Un estudio de la Universidad de Reading revela que el calentamiento global hará que los aviones tarden más en ganar altura, aumentando el ruido en aeropuertos europeos y afectando a miles de personas en ciudades como Londres, Madrid y Lisboa para 2050.
Un nuevo estudio publicado en la revista Aerospace advierte que el cambio climático incrementará la contaminación acústica en los aeropuertos europeos debido a las temperaturas más altas que afectan el rendimiento de los aviones. Investigadores de la Universidad de Reading analizaron el impacto en 30 aeropuertos europeos, utilizando modelos climáticos y proyecciones basadas en las emisiones de gases de efecto invernadero.
El aire más cálido, menos denso, reduce la sustentación de los aviones, lo que provoca que tarden más en despegar y permanezcan más tiempo cerca del suelo.
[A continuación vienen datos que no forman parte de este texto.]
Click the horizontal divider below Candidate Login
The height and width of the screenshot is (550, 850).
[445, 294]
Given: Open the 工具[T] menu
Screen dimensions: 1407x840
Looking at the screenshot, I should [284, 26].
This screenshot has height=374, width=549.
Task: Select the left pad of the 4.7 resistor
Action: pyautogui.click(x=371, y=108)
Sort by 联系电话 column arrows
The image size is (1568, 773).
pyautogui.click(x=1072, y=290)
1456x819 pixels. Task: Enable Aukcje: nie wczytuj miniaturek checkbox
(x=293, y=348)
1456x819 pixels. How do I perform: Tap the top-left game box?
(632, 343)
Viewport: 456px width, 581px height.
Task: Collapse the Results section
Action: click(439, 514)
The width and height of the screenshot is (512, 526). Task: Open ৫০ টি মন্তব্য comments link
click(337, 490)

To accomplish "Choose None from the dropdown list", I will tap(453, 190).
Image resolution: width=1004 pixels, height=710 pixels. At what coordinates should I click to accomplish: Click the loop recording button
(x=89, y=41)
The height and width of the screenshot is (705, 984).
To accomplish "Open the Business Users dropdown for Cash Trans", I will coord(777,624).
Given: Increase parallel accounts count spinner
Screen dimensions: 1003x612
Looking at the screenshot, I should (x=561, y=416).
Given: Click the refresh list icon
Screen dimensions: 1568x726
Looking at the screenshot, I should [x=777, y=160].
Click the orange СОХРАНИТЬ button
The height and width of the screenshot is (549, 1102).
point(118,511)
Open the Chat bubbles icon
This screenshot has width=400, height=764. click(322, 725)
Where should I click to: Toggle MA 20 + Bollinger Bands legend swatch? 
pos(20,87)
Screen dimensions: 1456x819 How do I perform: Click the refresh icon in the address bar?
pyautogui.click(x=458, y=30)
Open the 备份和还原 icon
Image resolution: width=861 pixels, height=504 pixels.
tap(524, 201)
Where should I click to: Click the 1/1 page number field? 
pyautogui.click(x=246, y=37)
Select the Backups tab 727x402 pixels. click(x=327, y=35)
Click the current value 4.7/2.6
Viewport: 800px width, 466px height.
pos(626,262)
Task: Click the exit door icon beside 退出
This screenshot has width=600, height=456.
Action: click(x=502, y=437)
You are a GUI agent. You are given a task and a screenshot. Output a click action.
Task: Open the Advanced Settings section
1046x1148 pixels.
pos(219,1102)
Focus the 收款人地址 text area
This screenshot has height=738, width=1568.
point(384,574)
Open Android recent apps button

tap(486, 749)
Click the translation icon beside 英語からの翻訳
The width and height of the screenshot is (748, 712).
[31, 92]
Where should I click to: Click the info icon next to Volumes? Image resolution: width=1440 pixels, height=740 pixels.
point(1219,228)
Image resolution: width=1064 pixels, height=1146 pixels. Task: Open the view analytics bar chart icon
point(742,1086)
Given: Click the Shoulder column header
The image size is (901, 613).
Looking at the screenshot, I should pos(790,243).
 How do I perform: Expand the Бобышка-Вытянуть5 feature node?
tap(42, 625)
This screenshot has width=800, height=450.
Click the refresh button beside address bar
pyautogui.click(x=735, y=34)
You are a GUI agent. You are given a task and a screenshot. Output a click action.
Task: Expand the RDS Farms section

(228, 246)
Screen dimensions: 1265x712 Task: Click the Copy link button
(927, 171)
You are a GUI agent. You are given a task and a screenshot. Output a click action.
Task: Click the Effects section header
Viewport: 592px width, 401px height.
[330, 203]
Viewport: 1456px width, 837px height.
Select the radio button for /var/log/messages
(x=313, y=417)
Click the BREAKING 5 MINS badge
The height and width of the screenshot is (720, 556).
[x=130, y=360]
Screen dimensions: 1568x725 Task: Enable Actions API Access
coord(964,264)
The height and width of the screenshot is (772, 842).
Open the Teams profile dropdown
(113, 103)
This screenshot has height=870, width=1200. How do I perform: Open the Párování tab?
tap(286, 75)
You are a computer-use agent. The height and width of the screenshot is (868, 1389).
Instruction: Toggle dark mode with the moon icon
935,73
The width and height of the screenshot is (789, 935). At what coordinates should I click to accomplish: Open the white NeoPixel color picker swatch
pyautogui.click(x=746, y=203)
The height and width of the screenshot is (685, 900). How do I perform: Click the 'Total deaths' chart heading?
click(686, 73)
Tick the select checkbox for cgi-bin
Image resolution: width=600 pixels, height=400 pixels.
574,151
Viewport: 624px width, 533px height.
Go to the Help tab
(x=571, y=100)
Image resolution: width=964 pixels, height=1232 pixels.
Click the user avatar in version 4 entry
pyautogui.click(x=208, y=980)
Esto genera un aumento en la exposición al ruido para las comunidades cercanas, especialmente en días de calor extremo, donde los ángulos de ascenso pueden disminuir hasta un 7,5%. El estudio se centró en el Airbus A320, un modelo común en Europa, y estimó que el umbral de 50 decibelios, nivel donde el ruido es claramente perceptible, se expandirá.
En Londres, unas 60.000 personas ya viven en zonas afectadas por el ruido de los aviones, y para 2050, se espera que otras 2.500 se sumen debido a los cambios climáticos y la densidad poblacional. En Madrid, unas 2.000 personas adicionales podrían verse afectadas, mientras que en Lisboa, San Sebastián y Düsseldorf el incremento sería de hasta 1.500 residentes por ciudad. El ruido de baja frecuencia, que viaja más lejos y es especialmente molesto, será el más afectado, causando posibles problemas de estrés y trastornos del sueño, según Jonny Williams, autor principal del estudio.
El problema se agrava con el crecimiento de las ciudades. Para 2050, el 83,7% de la población europea vivirá en áreas urbanas, según la Comisión Europea, lo que significa más personas expuestas al ruido cerca de los aeropuertos. Además, Europa se calienta más rápido que el promedio mundial, con un récord de 62.000 muertes relacionadas con el calor en 2024, triplicadas por el calentamiento global.
Si no se reducen las emisiones de carbono, el mundo podría superar el umbral de 1,5°C en 2028, intensificando no solo el ruido, sino también otros riesgos como turbulencias, inundaciones y olas de calor. “A la lista de impactos del cambio climático en la aviación, ahora añadimos vuelos más ruidosos”, afirmó Paul Williams, coautor del estudio. Este escenario plantea un desafío urgente para mitigar las emisiones y proteger a las comunidades cercanas a los aeropuertos.